Objects:To establish an approach for non-invasive prenatal diagnosis which independent from fetal sex and paternal control, and also can be used for detection of fetal chromosomal aneuploidy and single gene mutations using cell-free fetal DNA in maternal plasma combined with maternal control.Methods:41 peripheral blood samples were obtained from healthy pregnant women. Cell-free fetal DNA was extracted from maternal plasma. DNA extracted from their oral swabs and white blood cells was taken as meternal control. 17 husbands' oral swabs and 4 new-borns' umbilical cord blood samples were volunteered to offer as verification group.
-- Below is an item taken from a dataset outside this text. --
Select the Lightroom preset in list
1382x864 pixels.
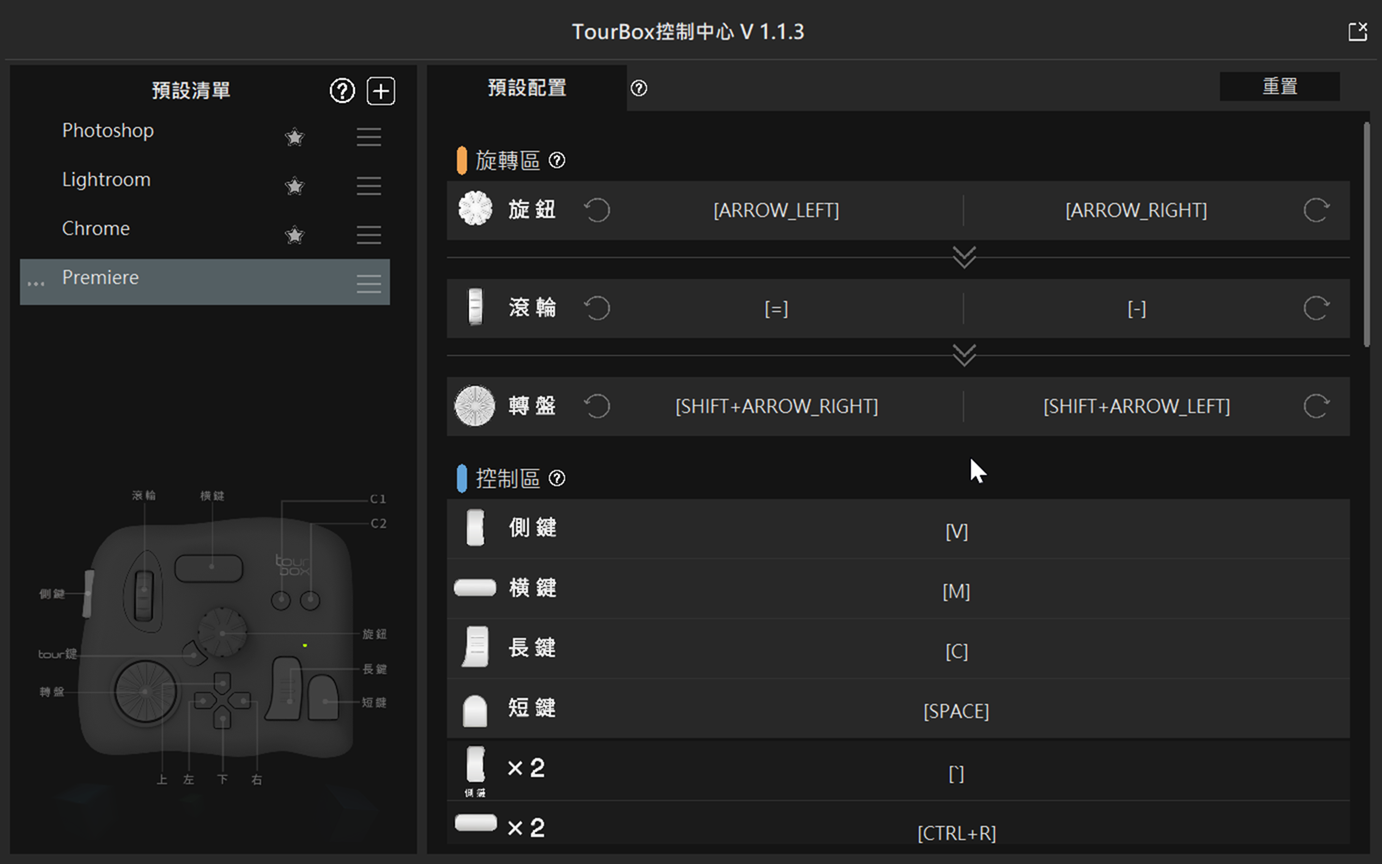[106, 180]

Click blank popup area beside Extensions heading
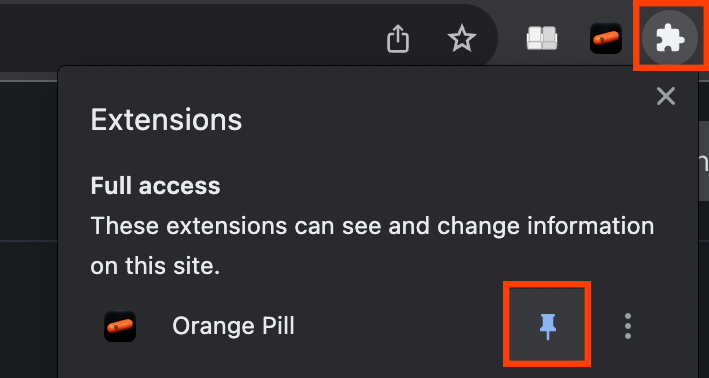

Three highly polymorphic short tandem repeat (STR) loci: D17S1293, D21S11, DXS8377 together with the SRY (sex-detennining region on Y) gene were amplified by PCR, Boster PCR, or touch-down PCR according to different sources of DNA samples. Allelic discrimination analysis of three STR loci was investigated through denaturing polyacrylamide gel electrophoresis and silver-staining, while SRY gene was examined by agarose gel electrophoresis. Samples from the same woman or the same family were compared to detect the paternally inherited fetal alleles. Both SRY gene and X-STR locus were used for the determination of fetal sex.Results: 1. Non-maternal inherited alleles were detected from each of the 41 maternal plasma DNA sample. 17 cases of them were verified by paternal DNA, and 4 were verified by fetal DNA, which demonstrated that the non-maternal inherited alleles were paternally inherited fetal alleles.2. Fetal sex was detected by both SRY gene and X-STR locus. 38 of the 41 cases were identified, with 10 of them were verified by new-borns.Conclusions:1. Analysis of cell-free fetal DNA in maternal plasma at SRYgene and DXS8377 locus could get paternally inherited information in both male and female fetuses and could be used in prenatal diagnosis of sex-linked disorders.2. Analysis of cell-free fetal DNA in maternal plasma at autosomal STR loci could be used in prenatal diagnosis of autosomal disorders.3. Touch-down PCR and Boster PCR assays are robust in detecting low-level fetal DNA concentrations during early pregancy.